### Verilen Metin
------------------------------------------------------------
TÜRK’TEN ÇAKAL OLMAZ… ERMENİ’NİN LEŞİNE İŞTAHLANMA…
Her milletin sembol olarak kullandığı bir hayvan figürü vardır. “Bozkurt Destanı” ile Türk Milleti’nin sembolü “kurt” figürü olmuştur. Bir çok Türk Devleti ve Türk Boyları, bayraklarında “kurt” simgesi kullanmışlardır.
Türkler, “kurdun” yaşam tarzını sevmişlerdir. Kurt, özgürlüğü sever. Bir ailesi vardır. Ve o ailede bir hiyerarşi vardır. Kurtlar akrabaları ile çiftleşmezler. En önemlisi çok aç kalmadıkça “leş” yemezler. Avını yakalayıp, yemeyi sever. Yani avına kaçıp, kurtulma şansını da tanır. Bu nedenle kurtlar çoğu zaman aç gezer.
Görüldüğü gibi, kurtlar, aileye önem vermesi, belli ilkeleri içerisinde yaşamını sürdürmesi gibi özellikleri nedeniyle, Türklerden, belli bir saygı görmüşlerdir.
Çakalı ise anlatmaya gerek yok. Çakal, Türkler arasında güvensizliği, kalleşliği, fırsatçılığı, çıkar düşkünlüğünü ifade eder. Herkes “Kurt gibi açıktım…” der, ama, çakala benzetilmek istemez.
Ancakkkkkkkk….
------------------------------------------------------------
### Sağlanan Veriler
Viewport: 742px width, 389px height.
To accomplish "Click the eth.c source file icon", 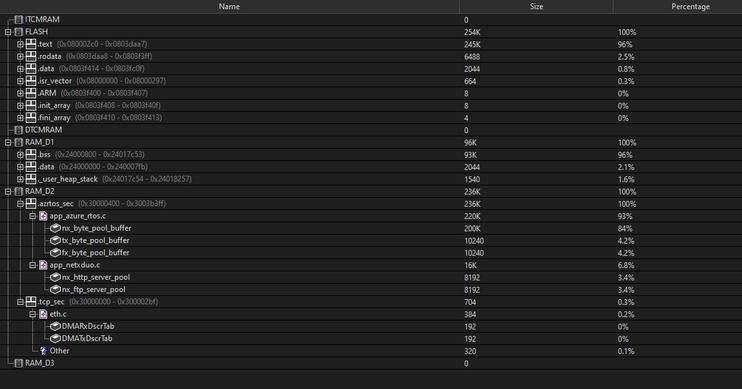I will point(43,314).
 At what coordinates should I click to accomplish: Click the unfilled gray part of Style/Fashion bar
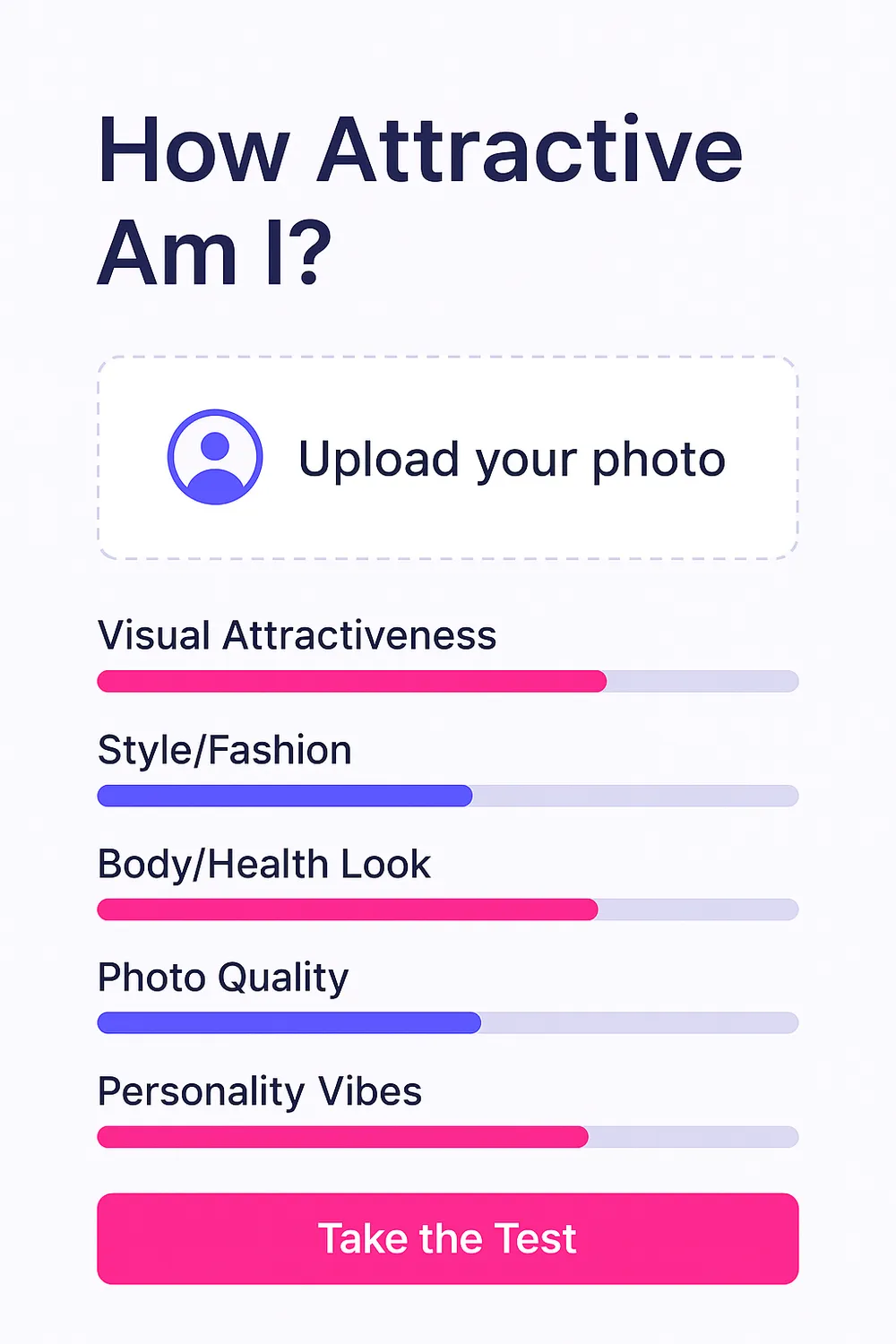coord(635,796)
------------------------------------------------------------
### Yapılacaklar
1. Kurt ve çakal hakkındaki metinde geçen şu cümleyi İngilizceye çevirir misiniz: "Bir çok Türk Devleti ve Türk Boyları, bayraklarında “kurt” simgesi kullanmışlardır."
2. Kurt ve çakal hakkındaki metne göre çakal, Türkler arasında neyi ifade eder?

### Tam Cevaplar
1. Many Turkish states and Turkish tribes used the "wolf" symbol on their flags.

2. Güvensizliği, kalleşliği, fırsatçılığı, çıkar düşkünlüğünü ifade eder.